▶ _What this task involves_:
In the records below, reproduce word for word the lines starting at the line containing "You are a GUI" and ending at the line containing "The height and", with both of those lines included.

Stored items
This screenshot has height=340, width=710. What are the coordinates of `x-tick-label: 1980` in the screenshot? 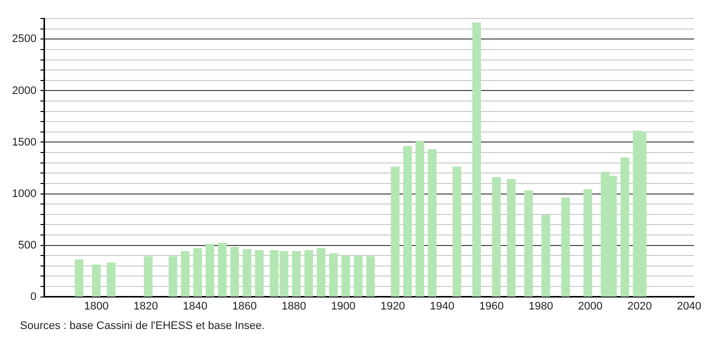 It's located at (541, 306).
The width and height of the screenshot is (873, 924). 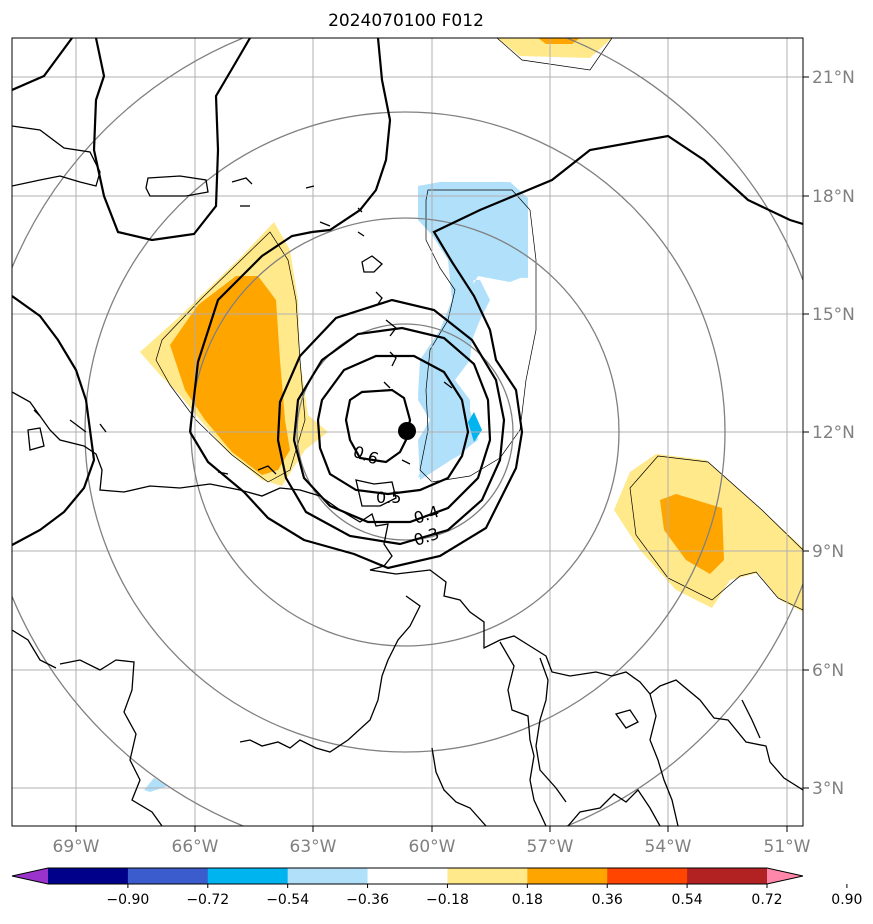 I want to click on colorbar-tick-label: −0.36, so click(x=368, y=900).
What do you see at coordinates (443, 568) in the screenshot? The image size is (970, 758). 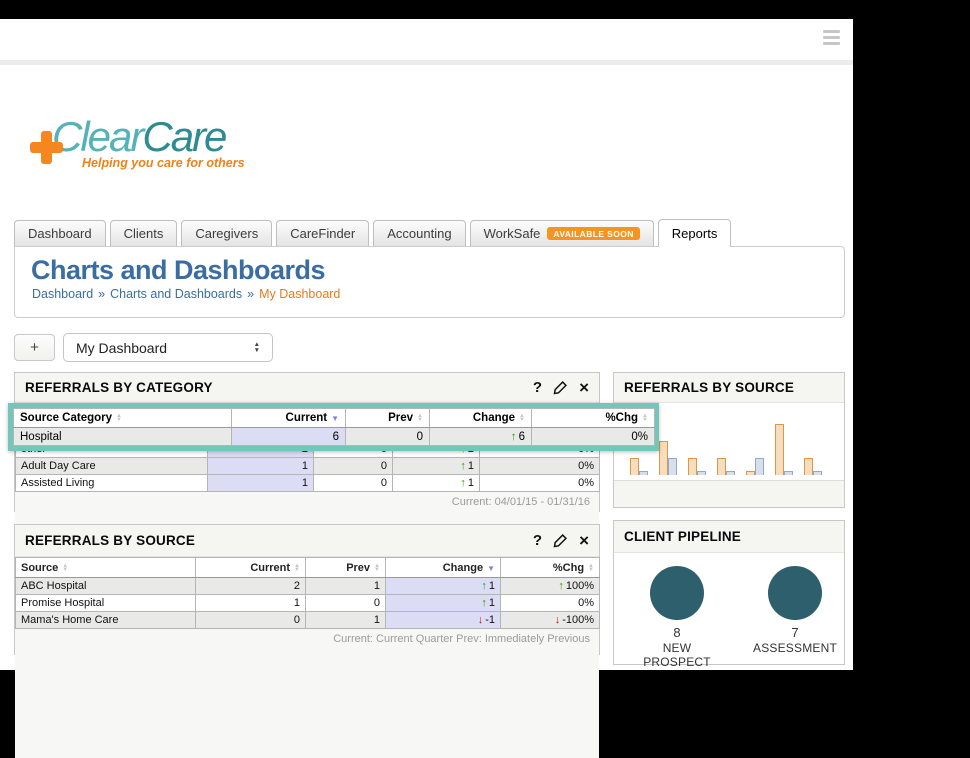 I see `column-change: Change ▼` at bounding box center [443, 568].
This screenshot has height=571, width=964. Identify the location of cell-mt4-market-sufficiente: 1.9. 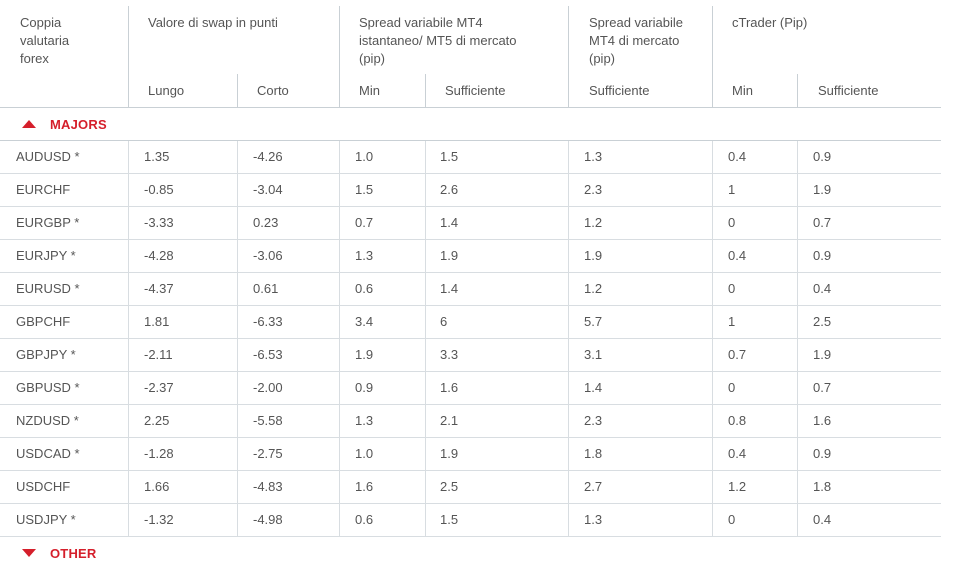
(594, 256).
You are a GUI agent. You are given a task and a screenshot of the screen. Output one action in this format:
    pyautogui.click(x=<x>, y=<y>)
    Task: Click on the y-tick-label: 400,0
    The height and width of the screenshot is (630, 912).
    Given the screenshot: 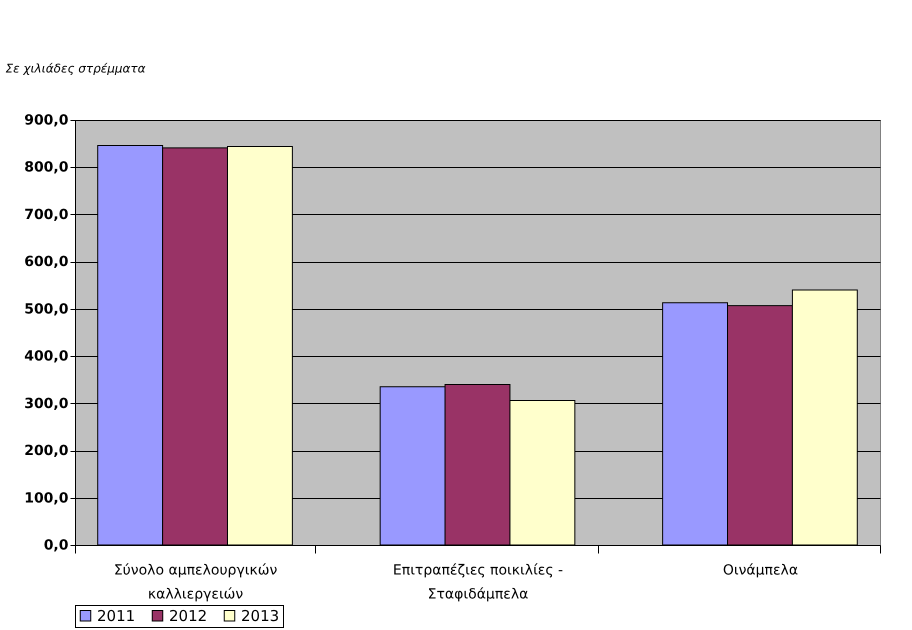 What is the action you would take?
    pyautogui.click(x=46, y=356)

▶ _Solution to this task_:
You are a GUI agent. You are given a task and a screenshot of the screen. Output one action in this format:
    pyautogui.click(x=<x>, y=<y>)
    Task: Click on the y-tick-label: 400,0
    The height and width of the screenshot is (630, 912).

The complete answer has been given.